• EXTRACT PROVIDED:
Now what this utter and intense decompiled horror is saying is that it is indeed building a DisplayList (whooo!), however it is popMatrix()'ing Every-Single-Danged-Call, potentially multiple times.

Looking back at the ModelSteamTurbine function where it builds up the model, it has a lot of things like:

        blade = new LODModelPart(this, 0, 19);
        blade.addBox(-0.5F, -6F, -0.5F, 1, 6, 1);
        blade.setRotationPoint(0F, 16F, 0F);
        blade.setTextureSize(128, 128);
        blade.mirror = true;
        this.setRotation(blade, 0F, 0F, 0F);

So it is just adding a box is all, so probably just 8 vertices and so forth. So 8 vertices are being stored into a DisplayList internally by the minecraft ModelRenderer class, which is great, however then this DisplayList is getting called umpteen number of times, each of which is utterly killing/flushing the render pipeline.

So in general, this was programmed to be almost as perfectly inefficient as possible (turning the ton o' displaylist batch calls into direct model sending would be barely more inefficient overall, inconsequential), and by not using the horribly programmed ModelRenderer in Minecraft itself then you could even get better performance if the programmer knows how OpenGL really works.

• THE DATA:
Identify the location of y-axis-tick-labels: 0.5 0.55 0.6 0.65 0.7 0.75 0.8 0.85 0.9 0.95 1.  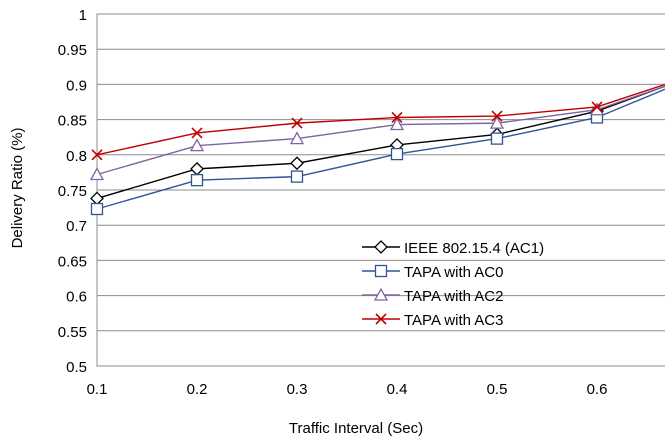
(72, 192).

• TASK GOAL:
Decide whether each statement agrees with the forum excerpt on display lists. Answer yes or no, and quote the words from the excerpt that settle it.
(a) The decompiled code builds a DisplayList.
(b) The blade part is given a texture size of 64 by 64.
(c) The writer says that turning the display list calls into direct model sending would be far more inefficient.

• SOLUTION BELOW:
(a) Yes: "it is indeed building a DisplayList (whooo!)"
(b) No: "blade.setTextureSize(128, 128);"
(c) No: "would be barely more inefficient overall, inconsequential"